Collected data entries:
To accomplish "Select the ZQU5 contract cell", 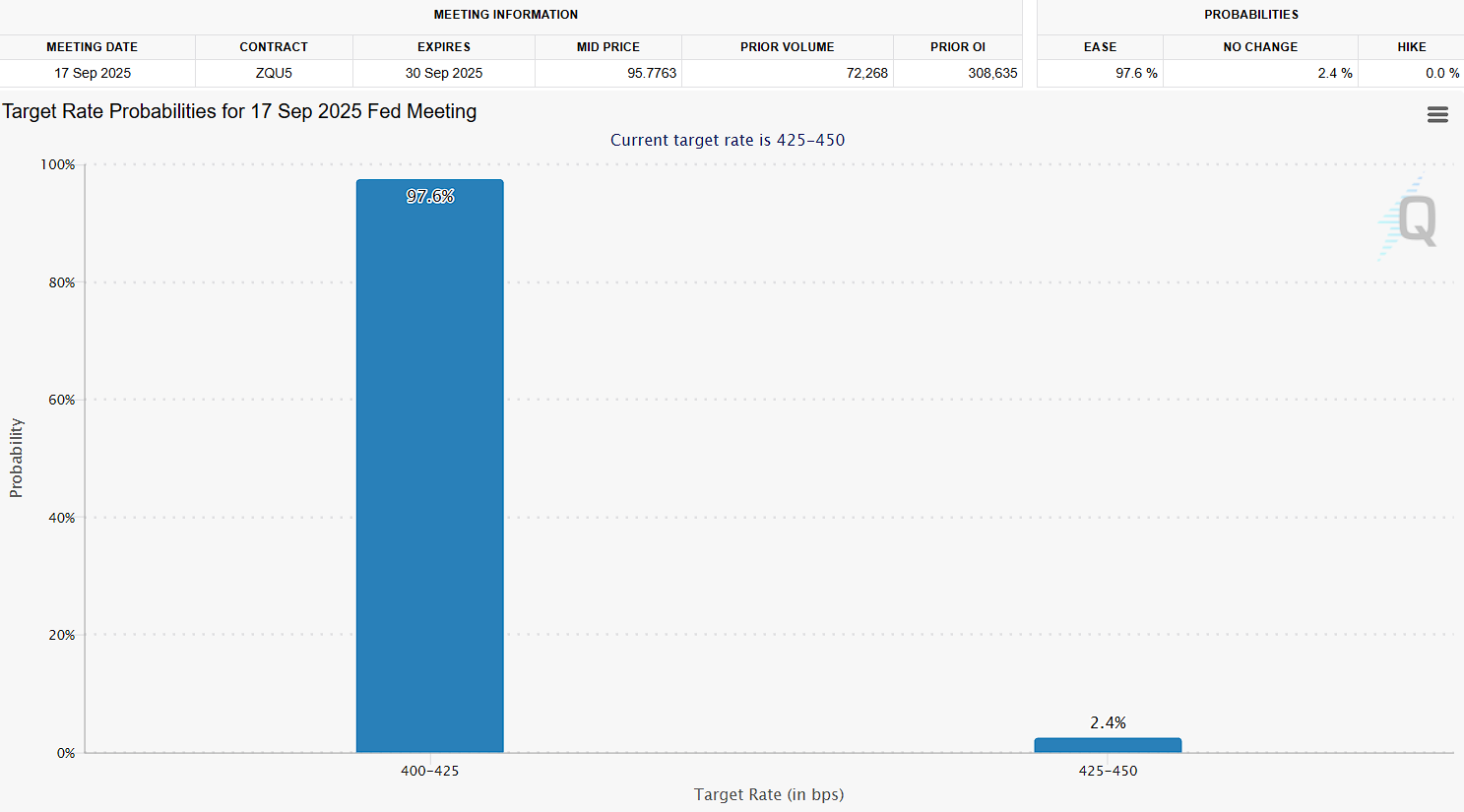I will [x=274, y=73].
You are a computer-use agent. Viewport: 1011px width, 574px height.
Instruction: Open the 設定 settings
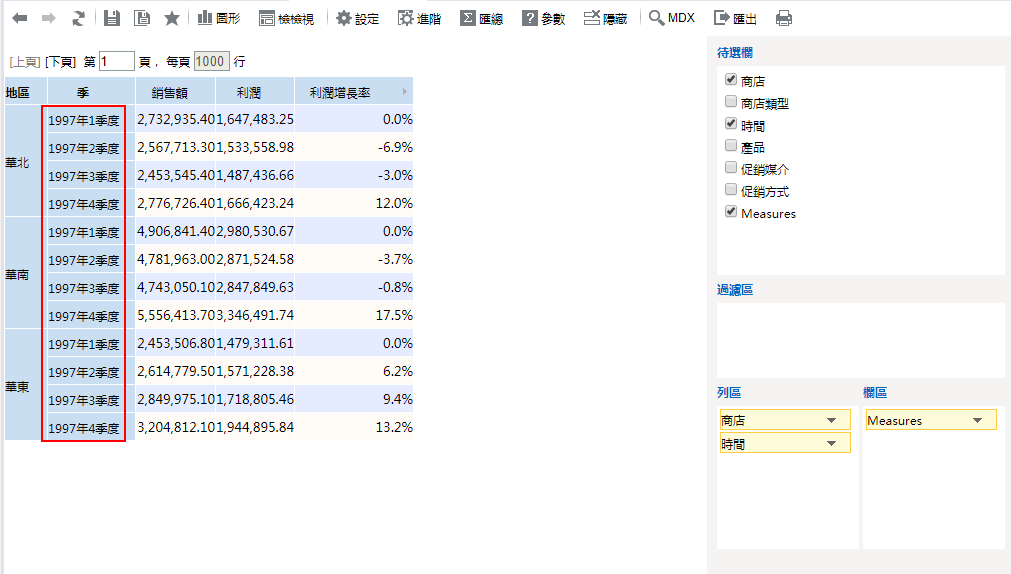coord(357,18)
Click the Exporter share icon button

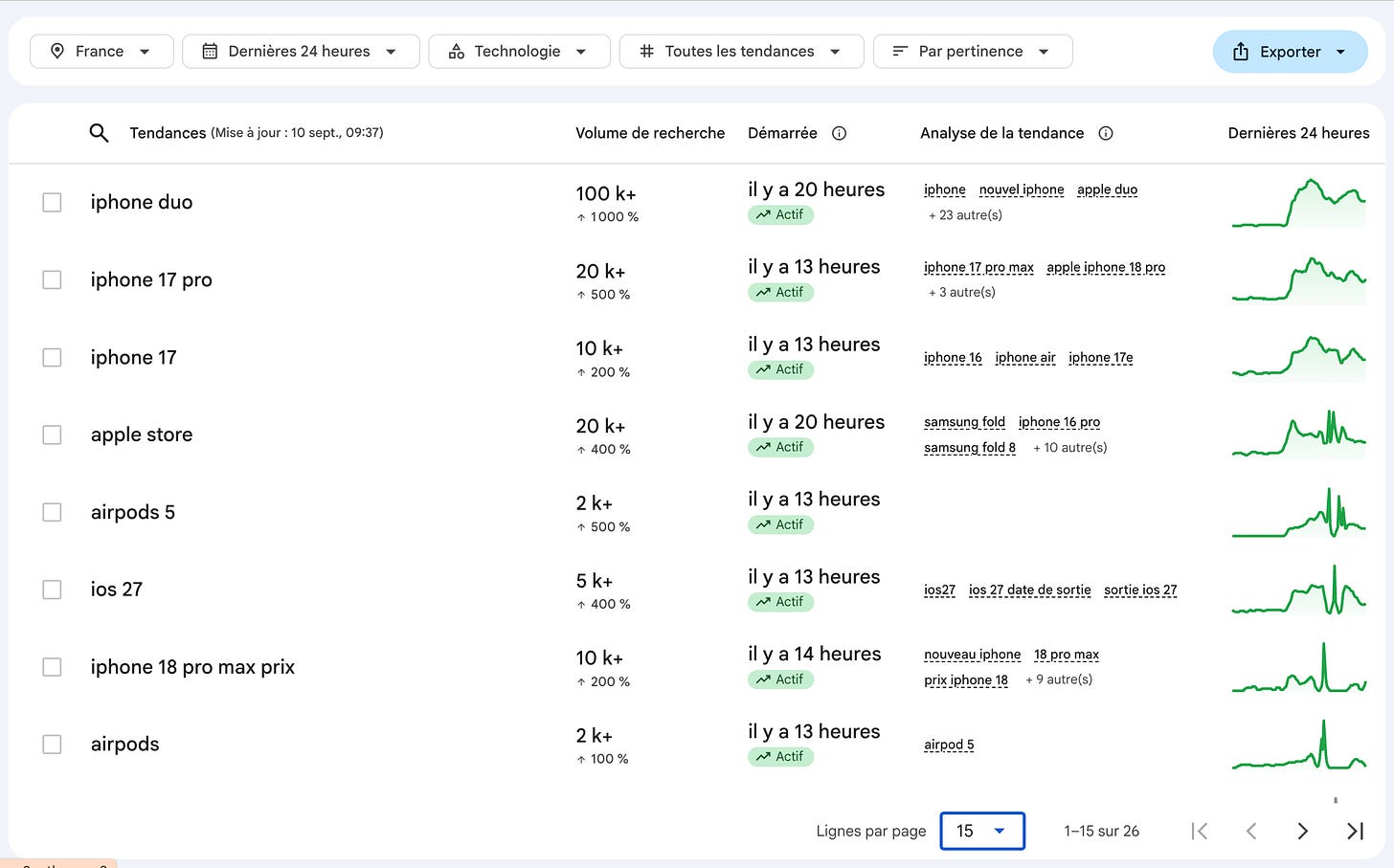tap(1290, 52)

How to complete this task:
Starting at the line that holds "You are a computer-use", print each line through the last one of the entries above, exactly and with both ends included; no pictures.

Task solution:
You are a computer-use agent. Viewport: 1011px width, 574px height.
Instruction: Open the 設定 settings
coord(357,18)
Click the Exporter share icon button

tap(1290, 52)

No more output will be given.